YOUR OBJECTIVE: Keeping every word intact, reproduce all of the records.

Stored data:
:::::

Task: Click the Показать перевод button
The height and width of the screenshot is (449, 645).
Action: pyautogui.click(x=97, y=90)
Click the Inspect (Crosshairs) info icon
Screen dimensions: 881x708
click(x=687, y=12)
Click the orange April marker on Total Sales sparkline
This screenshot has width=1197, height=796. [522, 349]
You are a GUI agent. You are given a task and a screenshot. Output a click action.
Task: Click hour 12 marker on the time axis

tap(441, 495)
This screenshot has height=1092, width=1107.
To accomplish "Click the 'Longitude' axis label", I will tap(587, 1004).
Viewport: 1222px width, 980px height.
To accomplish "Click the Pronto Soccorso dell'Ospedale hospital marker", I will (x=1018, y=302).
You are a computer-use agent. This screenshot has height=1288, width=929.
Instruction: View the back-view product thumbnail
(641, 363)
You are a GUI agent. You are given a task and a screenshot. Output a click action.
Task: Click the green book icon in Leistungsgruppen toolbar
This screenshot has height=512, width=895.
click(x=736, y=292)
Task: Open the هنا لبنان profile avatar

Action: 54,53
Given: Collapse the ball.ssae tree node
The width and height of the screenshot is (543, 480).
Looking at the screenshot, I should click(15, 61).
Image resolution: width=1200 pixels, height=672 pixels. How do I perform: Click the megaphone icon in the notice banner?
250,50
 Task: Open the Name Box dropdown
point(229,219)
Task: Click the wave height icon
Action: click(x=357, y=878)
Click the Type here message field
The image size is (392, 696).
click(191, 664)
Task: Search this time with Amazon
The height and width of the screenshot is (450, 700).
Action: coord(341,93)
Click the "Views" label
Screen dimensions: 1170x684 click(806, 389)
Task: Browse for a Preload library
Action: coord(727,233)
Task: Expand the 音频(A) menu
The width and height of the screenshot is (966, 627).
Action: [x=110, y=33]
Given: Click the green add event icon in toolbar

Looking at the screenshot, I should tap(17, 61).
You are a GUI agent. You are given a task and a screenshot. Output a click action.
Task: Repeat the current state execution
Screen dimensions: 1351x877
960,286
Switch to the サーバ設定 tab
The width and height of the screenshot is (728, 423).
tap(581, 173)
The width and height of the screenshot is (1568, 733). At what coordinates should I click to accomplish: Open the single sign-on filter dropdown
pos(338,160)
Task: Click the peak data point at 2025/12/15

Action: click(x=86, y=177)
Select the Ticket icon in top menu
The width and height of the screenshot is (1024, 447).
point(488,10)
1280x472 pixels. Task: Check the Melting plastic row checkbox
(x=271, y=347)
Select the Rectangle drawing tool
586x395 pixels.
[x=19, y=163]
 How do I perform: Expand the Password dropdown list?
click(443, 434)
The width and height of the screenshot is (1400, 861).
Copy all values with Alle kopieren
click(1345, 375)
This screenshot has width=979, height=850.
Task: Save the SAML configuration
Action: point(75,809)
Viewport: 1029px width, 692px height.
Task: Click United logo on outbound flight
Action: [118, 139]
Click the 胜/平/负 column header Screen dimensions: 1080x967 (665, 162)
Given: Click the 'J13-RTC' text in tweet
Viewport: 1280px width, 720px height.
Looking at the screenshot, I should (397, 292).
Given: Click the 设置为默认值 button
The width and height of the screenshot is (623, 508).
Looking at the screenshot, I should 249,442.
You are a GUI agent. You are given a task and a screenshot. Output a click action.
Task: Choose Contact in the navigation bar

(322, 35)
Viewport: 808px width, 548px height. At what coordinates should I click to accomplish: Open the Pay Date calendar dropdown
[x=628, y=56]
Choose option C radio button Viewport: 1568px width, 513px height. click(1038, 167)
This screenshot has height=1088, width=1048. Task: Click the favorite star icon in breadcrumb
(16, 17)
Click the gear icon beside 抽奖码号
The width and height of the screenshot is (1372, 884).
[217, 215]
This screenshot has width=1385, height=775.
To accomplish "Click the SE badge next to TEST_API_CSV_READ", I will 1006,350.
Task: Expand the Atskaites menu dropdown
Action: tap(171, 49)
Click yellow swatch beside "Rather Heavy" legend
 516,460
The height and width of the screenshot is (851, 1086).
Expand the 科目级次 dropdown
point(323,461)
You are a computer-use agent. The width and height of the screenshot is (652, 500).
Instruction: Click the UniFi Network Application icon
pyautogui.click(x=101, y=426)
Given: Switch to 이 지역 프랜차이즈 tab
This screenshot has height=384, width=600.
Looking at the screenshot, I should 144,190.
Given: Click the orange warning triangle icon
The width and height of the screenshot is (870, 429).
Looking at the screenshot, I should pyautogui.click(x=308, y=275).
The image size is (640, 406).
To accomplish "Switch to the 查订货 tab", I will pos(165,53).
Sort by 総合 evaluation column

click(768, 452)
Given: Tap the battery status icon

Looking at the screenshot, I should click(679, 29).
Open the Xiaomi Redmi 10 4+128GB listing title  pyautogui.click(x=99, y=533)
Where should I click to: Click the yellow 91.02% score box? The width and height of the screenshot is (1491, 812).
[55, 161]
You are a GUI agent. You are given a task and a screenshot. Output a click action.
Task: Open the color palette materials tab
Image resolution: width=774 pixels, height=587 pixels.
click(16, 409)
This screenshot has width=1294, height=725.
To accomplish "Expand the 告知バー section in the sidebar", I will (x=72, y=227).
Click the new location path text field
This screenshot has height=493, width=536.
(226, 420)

:::::

ANSWER BOX:
Task: Click the Показать перевод button
The height and width of the screenshot is (449, 645).
Action: pyautogui.click(x=97, y=90)
Click the Inspect (Crosshairs) info icon
Screen dimensions: 881x708
click(x=687, y=12)
Click the orange April marker on Total Sales sparkline
This screenshot has width=1197, height=796. [522, 349]
You are a GUI agent. You are given a task and a screenshot. Output a click action.
Task: Click hour 12 marker on the time axis

tap(441, 495)
This screenshot has height=1092, width=1107.
To accomplish "Click the 'Longitude' axis label", I will tap(587, 1004).
Viewport: 1222px width, 980px height.
To accomplish "Click the Pronto Soccorso dell'Ospedale hospital marker", I will (x=1018, y=302).
You are a computer-use agent. This screenshot has height=1288, width=929.
Instruction: View the back-view product thumbnail
(641, 363)
You are a GUI agent. You are given a task and a screenshot. Output a click action.
Task: Click the green book icon in Leistungsgruppen toolbar
This screenshot has height=512, width=895.
click(x=736, y=292)
Task: Open the هنا لبنان profile avatar

Action: 54,53
Given: Collapse the ball.ssae tree node
The width and height of the screenshot is (543, 480).
Looking at the screenshot, I should click(15, 61).
Image resolution: width=1200 pixels, height=672 pixels. How do I perform: Click the megaphone icon in the notice banner?
250,50
 Task: Open the Name Box dropdown
point(229,219)
Task: Click the wave height icon
Action: click(x=357, y=878)
Click the Type here message field
The image size is (392, 696).
click(191, 664)
Task: Search this time with Amazon
The height and width of the screenshot is (450, 700).
Action: coord(341,93)
Click the "Views" label
Screen dimensions: 1170x684 click(806, 389)
Task: Browse for a Preload library
Action: coord(727,233)
Task: Expand the 音频(A) menu
The width and height of the screenshot is (966, 627).
Action: [x=110, y=33]
Given: Click the green add event icon in toolbar

Looking at the screenshot, I should tap(17, 61).
You are a GUI agent. You are given a task and a screenshot. Output a click action.
Task: Repeat the current state execution
Screen dimensions: 1351x877
960,286
Switch to the サーバ設定 tab
The width and height of the screenshot is (728, 423).
tap(581, 173)
The width and height of the screenshot is (1568, 733). At what coordinates should I click to accomplish: Open the single sign-on filter dropdown
pos(338,160)
Task: Click the peak data point at 2025/12/15

Action: click(x=86, y=177)
Select the Ticket icon in top menu
The width and height of the screenshot is (1024, 447).
point(488,10)
1280x472 pixels. Task: Check the Melting plastic row checkbox
(x=271, y=347)
Select the Rectangle drawing tool
586x395 pixels.
[x=19, y=163]
 How do I perform: Expand the Password dropdown list?
click(443, 434)
The width and height of the screenshot is (1400, 861).
Copy all values with Alle kopieren
click(1345, 375)
This screenshot has width=979, height=850.
Task: Save the SAML configuration
Action: point(75,809)
Viewport: 1029px width, 692px height.
Task: Click United logo on outbound flight
Action: [118, 139]
Click the 胜/平/负 column header Screen dimensions: 1080x967 (665, 162)
Given: Click the 'J13-RTC' text in tweet
Viewport: 1280px width, 720px height.
Looking at the screenshot, I should (397, 292).
Given: Click the 设置为默认值 button
The width and height of the screenshot is (623, 508).
Looking at the screenshot, I should 249,442.
You are a GUI agent. You are given a task and a screenshot. Output a click action.
Task: Choose Contact in the navigation bar

(322, 35)
Viewport: 808px width, 548px height. At what coordinates should I click to accomplish: Open the Pay Date calendar dropdown
[x=628, y=56]
Choose option C radio button Viewport: 1568px width, 513px height. click(1038, 167)
This screenshot has height=1088, width=1048. Task: Click the favorite star icon in breadcrumb
(16, 17)
Click the gear icon beside 抽奖码号
The width and height of the screenshot is (1372, 884).
[217, 215]
This screenshot has width=1385, height=775.
To accomplish "Click the SE badge next to TEST_API_CSV_READ", I will 1006,350.
Task: Expand the Atskaites menu dropdown
Action: tap(171, 49)
Click yellow swatch beside "Rather Heavy" legend
 516,460
The height and width of the screenshot is (851, 1086).
Expand the 科目级次 dropdown
point(323,461)
You are a computer-use agent. The width and height of the screenshot is (652, 500).
Instruction: Click the UniFi Network Application icon
pyautogui.click(x=101, y=426)
Given: Switch to 이 지역 프랜차이즈 tab
This screenshot has height=384, width=600.
Looking at the screenshot, I should 144,190.
Given: Click the orange warning triangle icon
The width and height of the screenshot is (870, 429).
Looking at the screenshot, I should pyautogui.click(x=308, y=275).
The image size is (640, 406).
To accomplish "Switch to the 查订货 tab", I will pos(165,53).
Sort by 総合 evaluation column

click(768, 452)
Given: Tap the battery status icon

Looking at the screenshot, I should click(679, 29).
Open the Xiaomi Redmi 10 4+128GB listing title  pyautogui.click(x=99, y=533)
Where should I click to: Click the yellow 91.02% score box? The width and height of the screenshot is (1491, 812).
[55, 161]
You are a GUI agent. You are given a task and a screenshot. Output a click action.
Task: Open the color palette materials tab
Image resolution: width=774 pixels, height=587 pixels.
click(16, 409)
This screenshot has width=1294, height=725.
To accomplish "Expand the 告知バー section in the sidebar", I will (x=72, y=227).
Click the new location path text field
This screenshot has height=493, width=536.
(226, 420)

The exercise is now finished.